Methods An inventory was made of the incidence and specificity of virus-specific allo-HLA reactive T cells within a large group of healthy individuals. Hereto we used a panel of tetramers, consisting of 8 CMV-, 13 EBV-, 7 HSV-, and 2 Influenza virus-specific tetramers. PBMCs of multiple tetramer-positive healthy donors were labeled with CFSE and stimulated with irradiated allogeneic cells in a mixed lymphocyte reaction in vitro. Upon 8 days of culture, the cells were again stained with the relevant tetramers.

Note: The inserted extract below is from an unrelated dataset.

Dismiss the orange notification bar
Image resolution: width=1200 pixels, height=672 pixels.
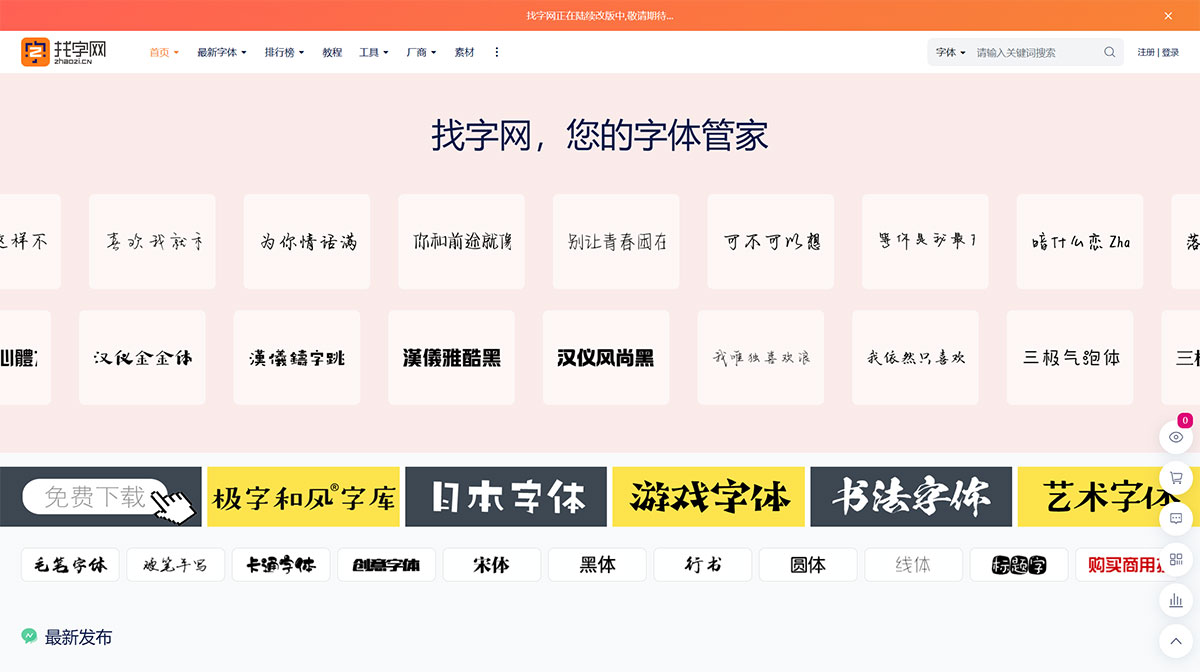(x=1167, y=15)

Proliferation of tetramer positive cells was measured by FACS analysis, as identified by the tetramer+CFSElowCD8+ subset.

 

Results Preliminary results show that in vitro stimulation of a responder with a single stimulator can induce several memory CD8 T cell responses with different specificities. Even with the restricted amount of tetramers, we could identify several different responding specificities upon stimulation with a single donor. The tested responder contained memory CD8 T cells specific for 8 different viral epitopes, and 5 of these specificities -originating from three different viruses- responded upon stimulation with a single stimulator.

 

Conclusion Our results show that polyclonal immune responses directed against a virus can induce several virus-specific memory CD8 T cell responses with alloreactive potential against a single donor.